Hello lovely ladies...sorry for going awol but i just cant cope with the 10 hour days!
I have been coming in from work, having a nice relaxing bath, eating and then off to bed...no time for anything
gg thats fab news hun {grin] how many weeks did they place you at? I think im 6 plus three now...although that makes me a whole week behind curly
4ever i started reading your post at work but ended up crying and having to pretend i was having a choking fit because the girls were looking at me like im bonkers, I so wanna hug you, or send you a plane ticket so we could laze by the pool and put the world to rights. I was trying to explain to a friend about ttc....i was saying that deep down i know i will have a baby someday, one way or another but the hardest part of it all is its the not knowing when its going to happen...the wait is horrendous, all consuming and tiring. We wait all our life for something and miss the bits in between. If someone said to me that its guarenteed to work in nov 2010 i would relax because i have a date...does that make sense? some times i wonder if all my friends who go to the crystal ball people have the right idea
neeko im so glad you are back..it wasnt the same withyou, i love your advice!
curly you are doing so well...no major melt downs from you this time around, i wish i wasnt so stressed.
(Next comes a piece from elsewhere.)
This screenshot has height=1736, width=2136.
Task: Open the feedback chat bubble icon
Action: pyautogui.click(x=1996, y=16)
Still convinced its all going to go wrong...im not sick enough, my boobs dont hurt all the time...and any other thing to pick up on im there thinking about it!
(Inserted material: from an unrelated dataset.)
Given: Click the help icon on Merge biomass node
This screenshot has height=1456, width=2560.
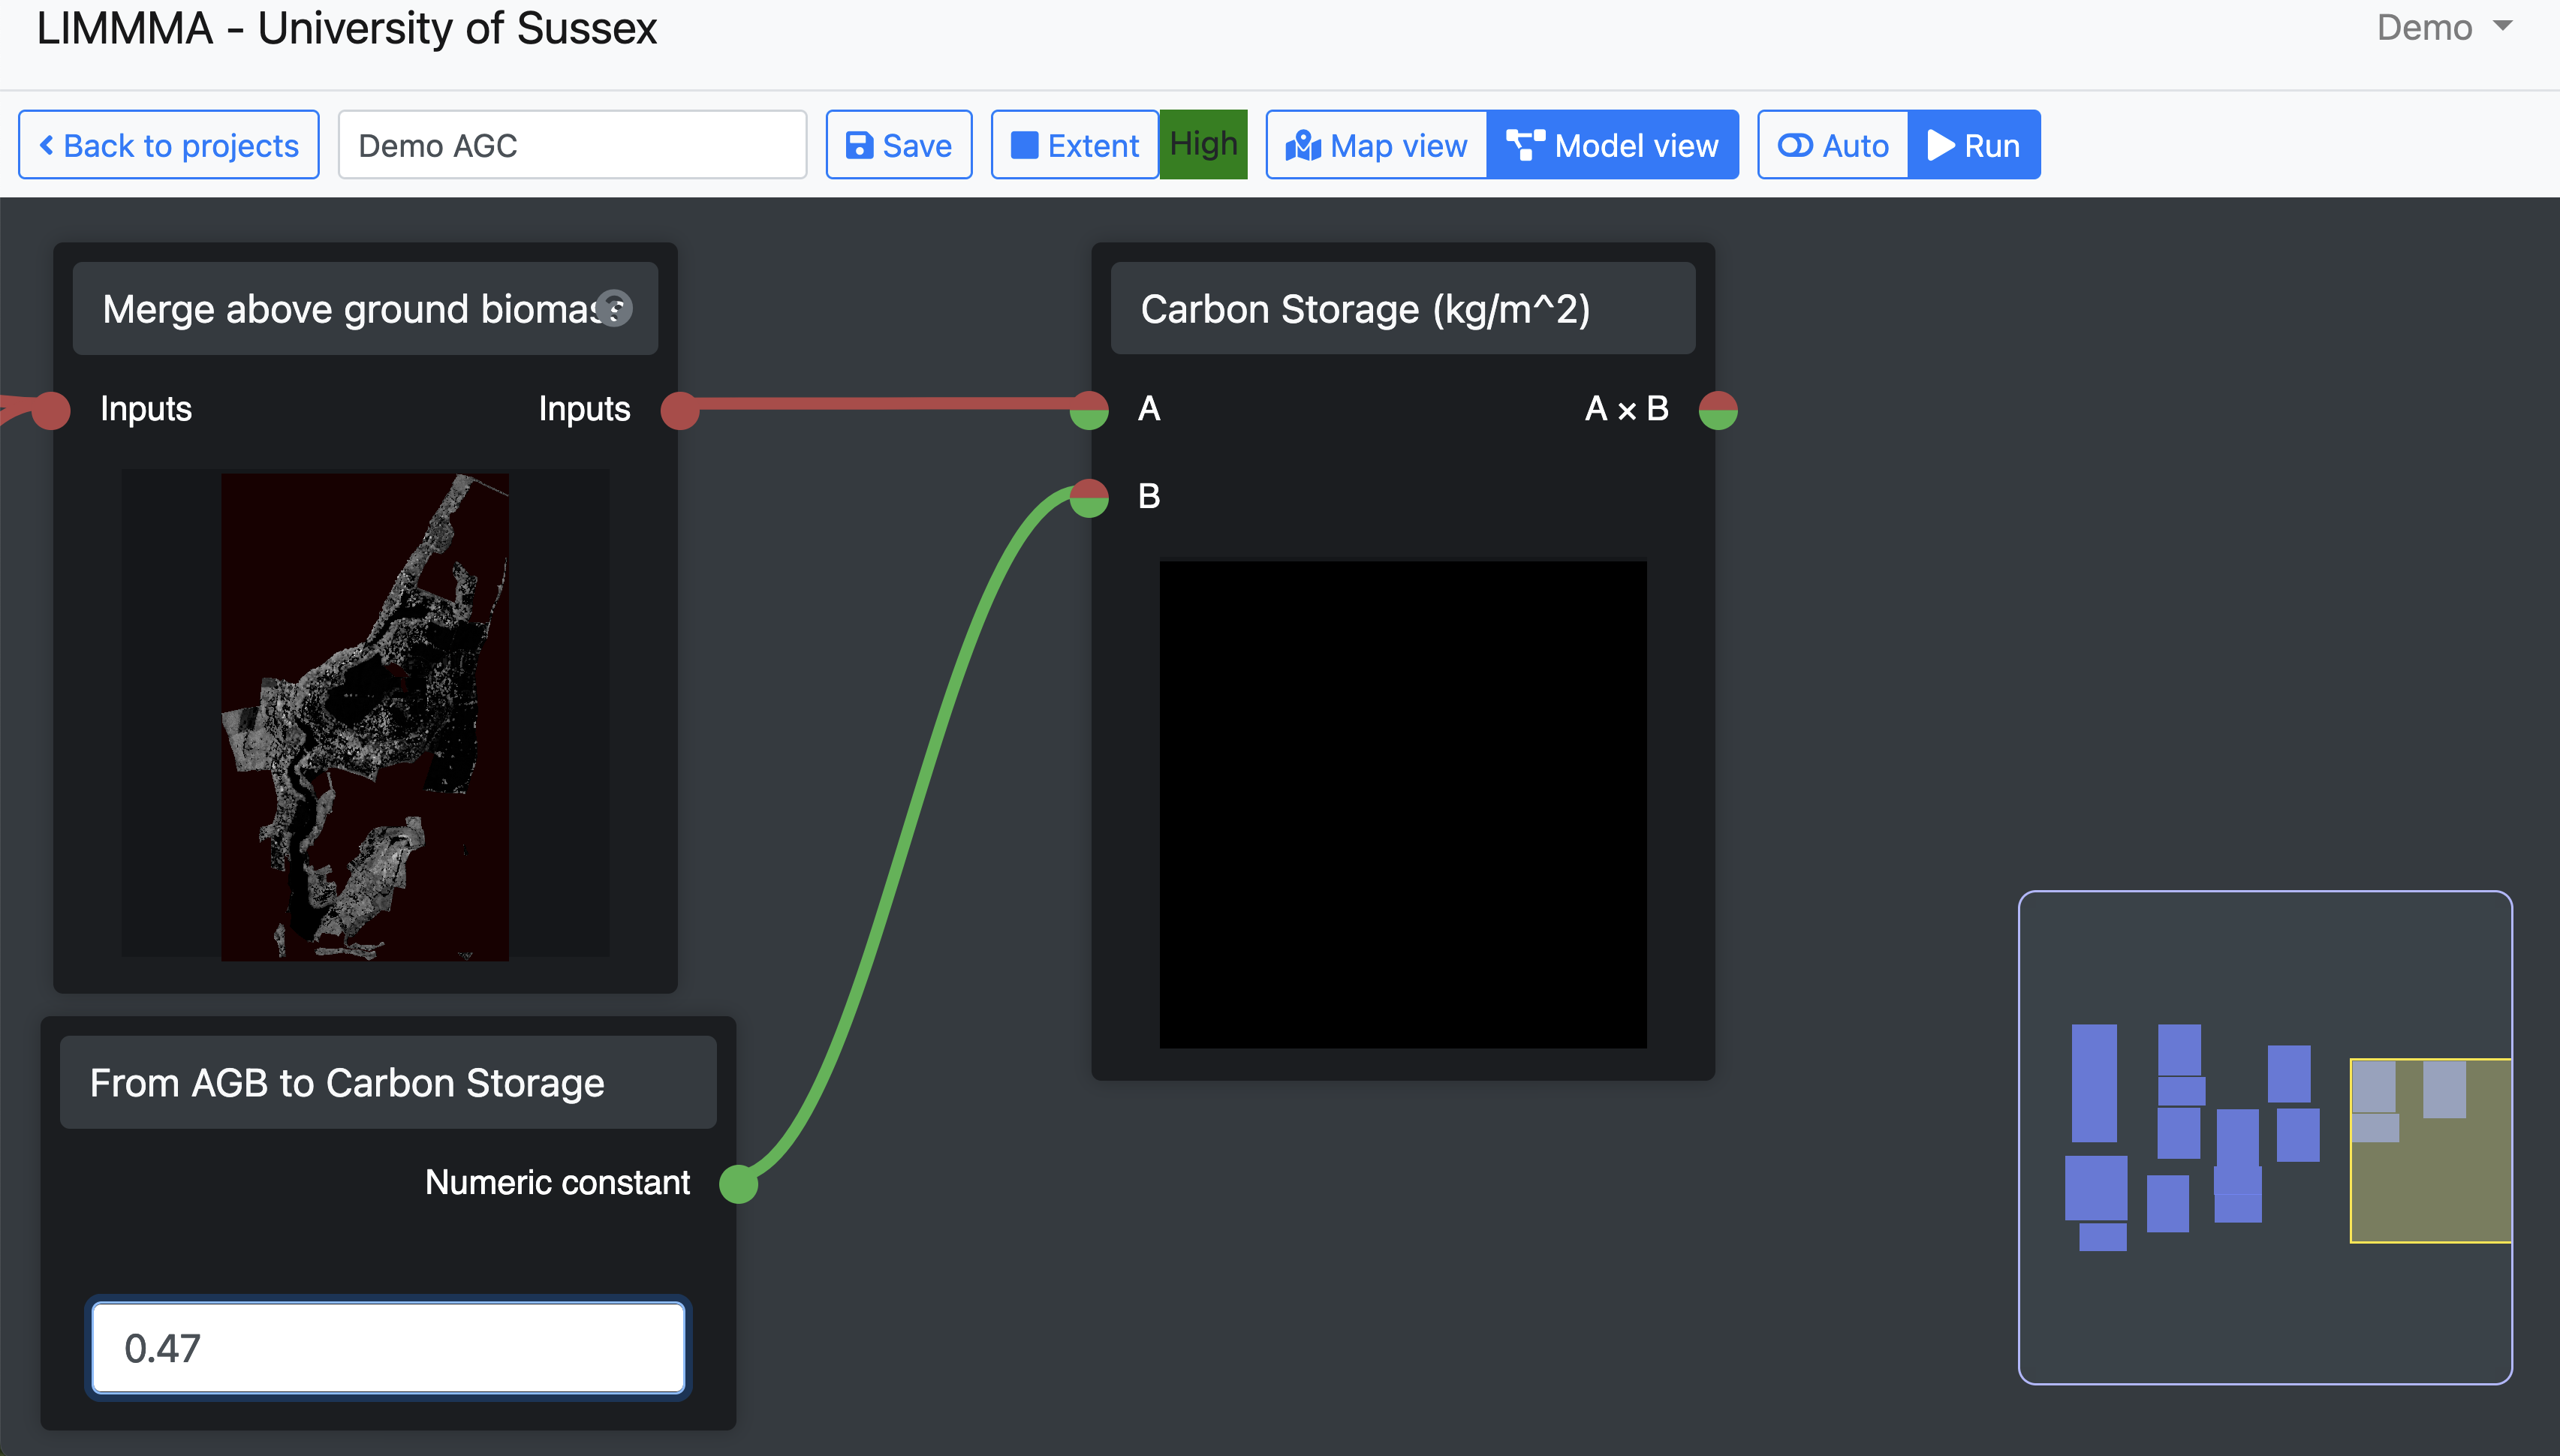Looking at the screenshot, I should tap(613, 308).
jools cornwall is soooo lovely, rick steins is fab too...i love padstow, nothing better than admiring the art gallerys whilw wondering down the narrow starts with proper cornish ice cream...yum
I have be craving a cornish pasty today im so going to take the 10 min drive to cornwall for a proper one when we get home next week!!!
iggy i love italy, went to capri for our honeymoon...so fab! barbie sighs and remembers the gorgeous but very over priced hotel and the italian vogue party she was invited too...so many beautiful people
mls turd in an envelope...gosh i snorted so loud..tears ran down my face and for once the pains in my belly was from laughing so hard...thankyou! hope its all ok now though?
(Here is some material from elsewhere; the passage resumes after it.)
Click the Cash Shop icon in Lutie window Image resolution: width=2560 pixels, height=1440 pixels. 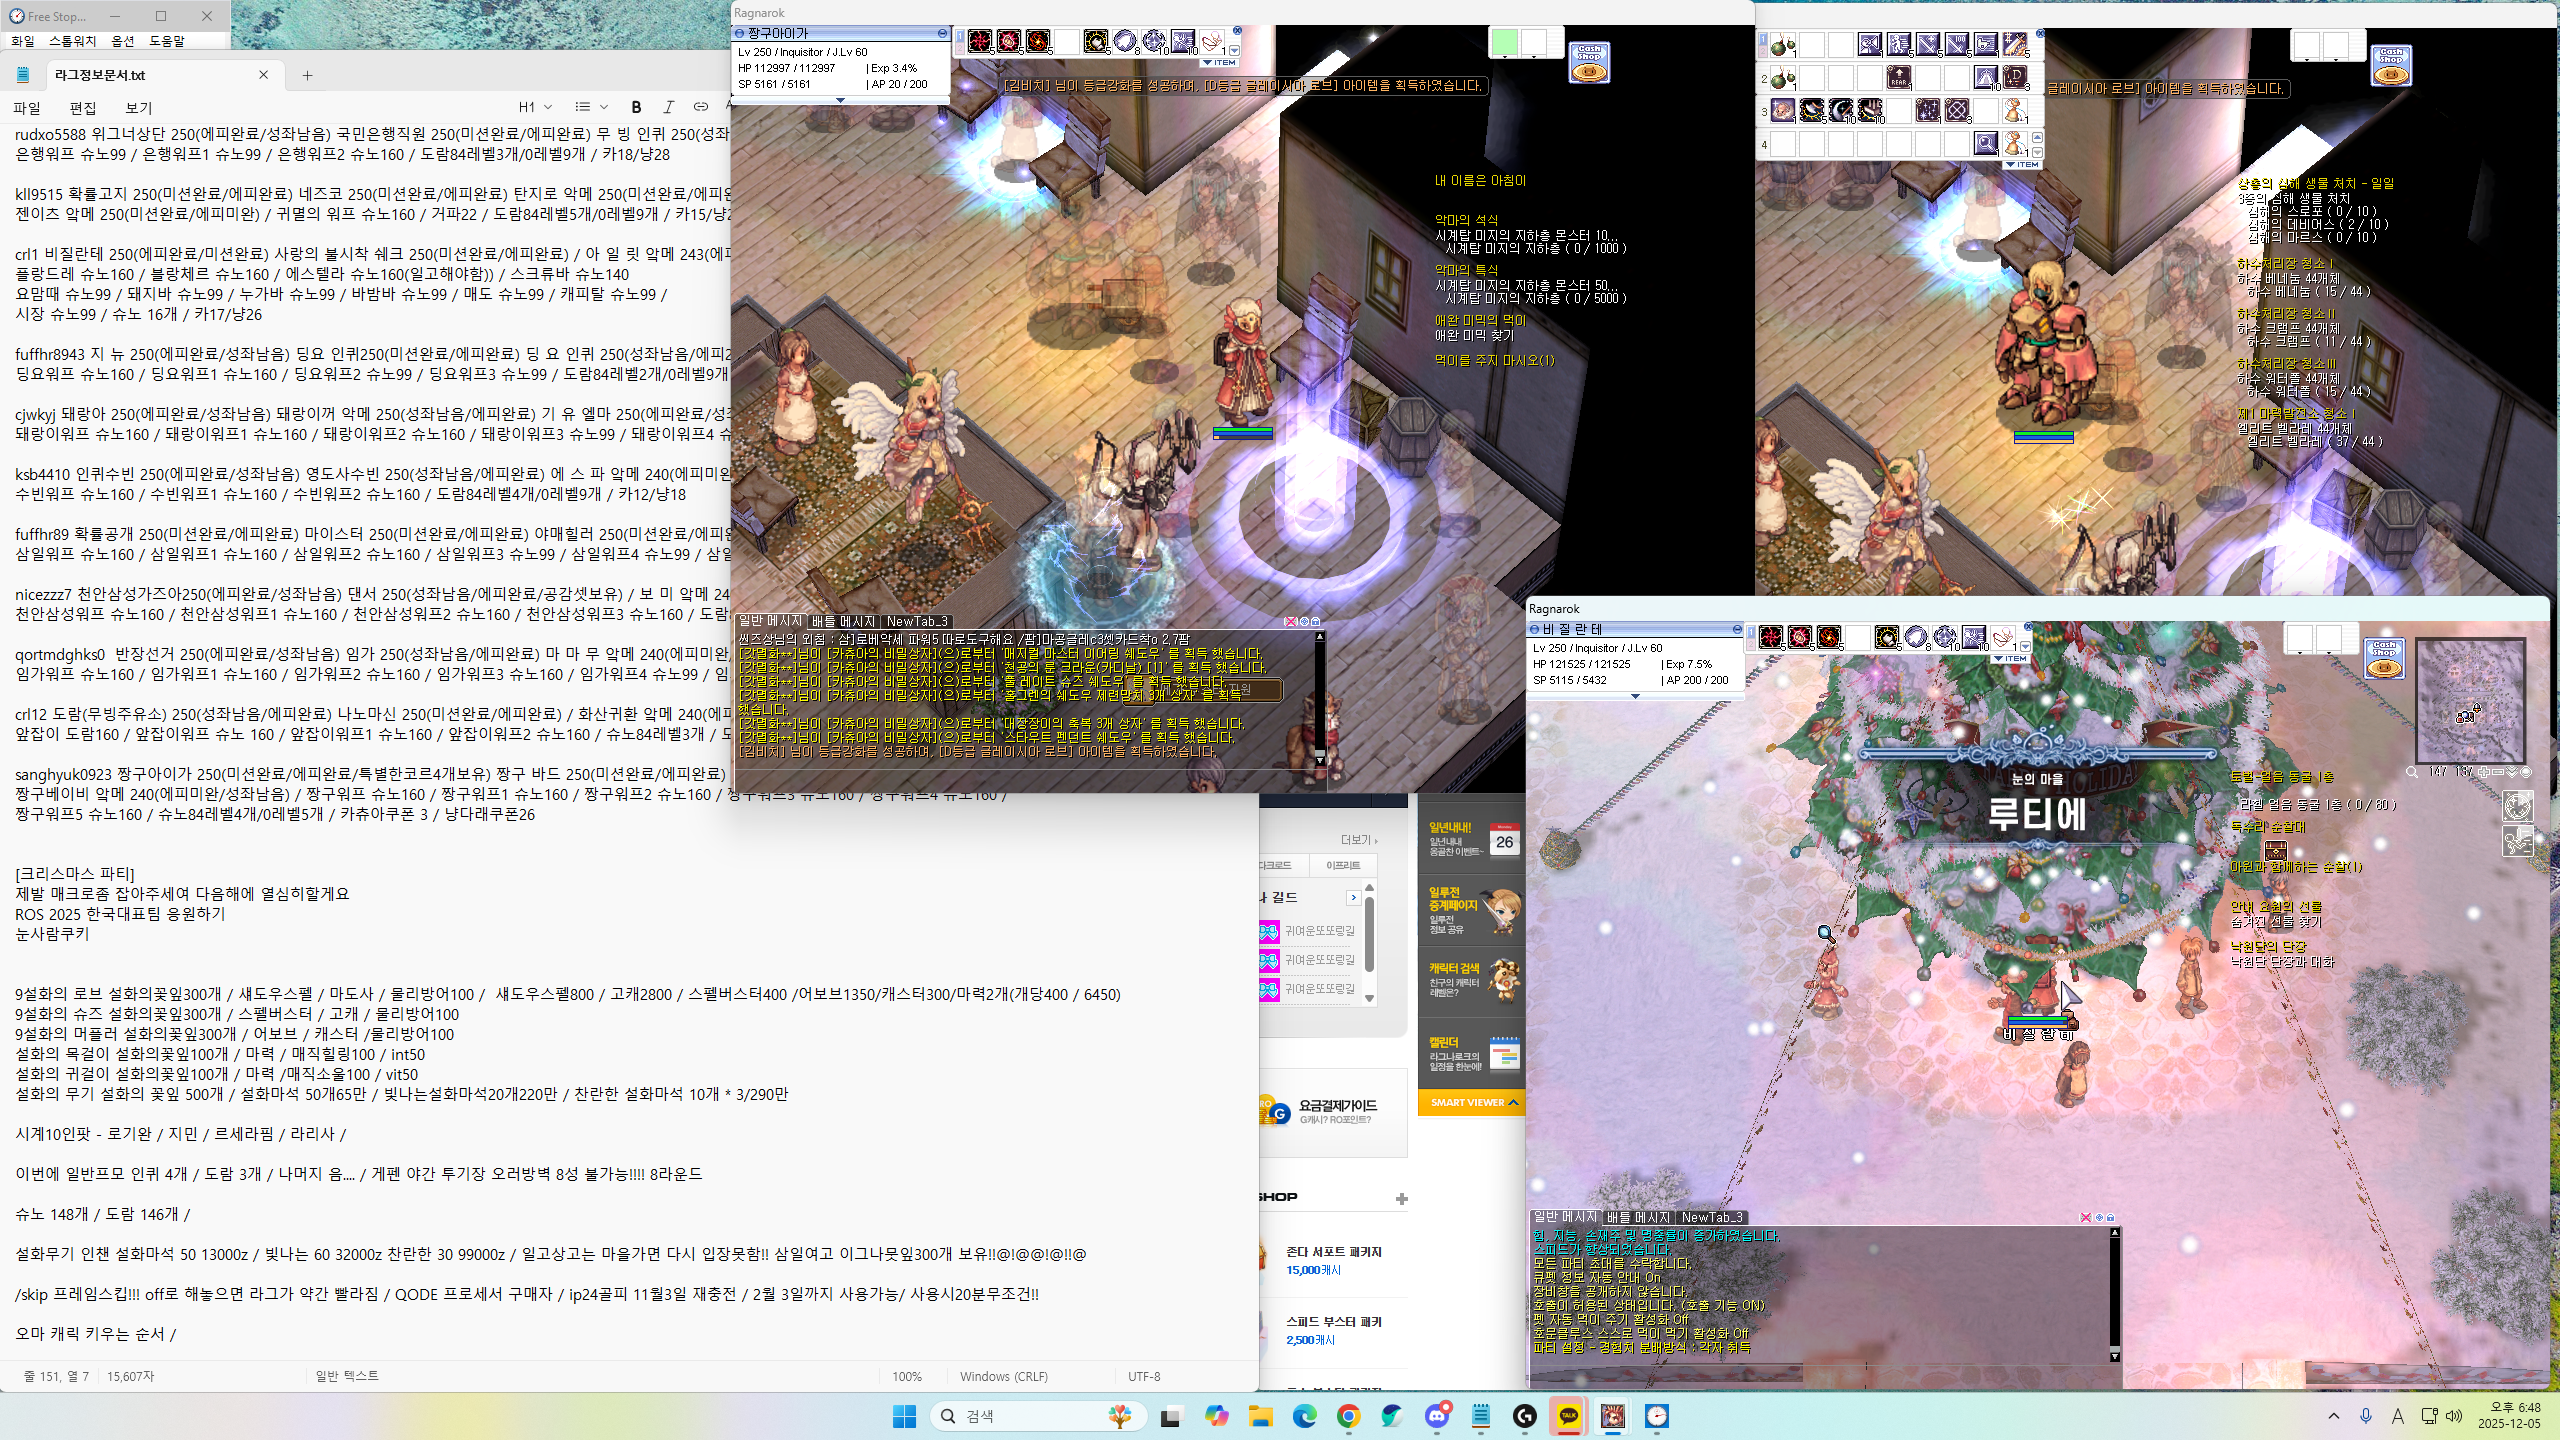coord(2384,660)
mermaid Sounds like you have everything covered for operation july baby making! Make sure you spend less time in the green house and more time in the bedroon unless you want to give your neighbours something to gossip about!
hoping its always nice to take a step back and forget about all the stress of ttc...i hope you are feeling better about everythinfg now?
The doctor called me yesterday, she wants to give me a free scan {shock} as she knows how worried i am...she told me to go next thurs the day before i fly....i was awake all last night worrying about this. If its bad news how will i get the medical assistance i need before i fly....if i go on tues at least il have two days to get something done, although im not sure how these things work over here. But going on tues is too early. Part of me thinks sod it, i wont bother and ill just go home and hope nothing happens in the two weeks....help!!!!
Also last night i decided i could deprive dh of sex any longer, poor man has waited weeks as im too scared but after there was a tiny amont of orange discharge...i mean tiny and only on the first wipe (tmi) dh seems to think its because i was poking around a little too much if you know what i mean! so now im worrying again. Although today i have felt pretty sicky on and off, more a sick feeling in my belly and i had to leave half a chocolate muffin cos i just didnt feel like it...unheard of in the barbie house hold!!!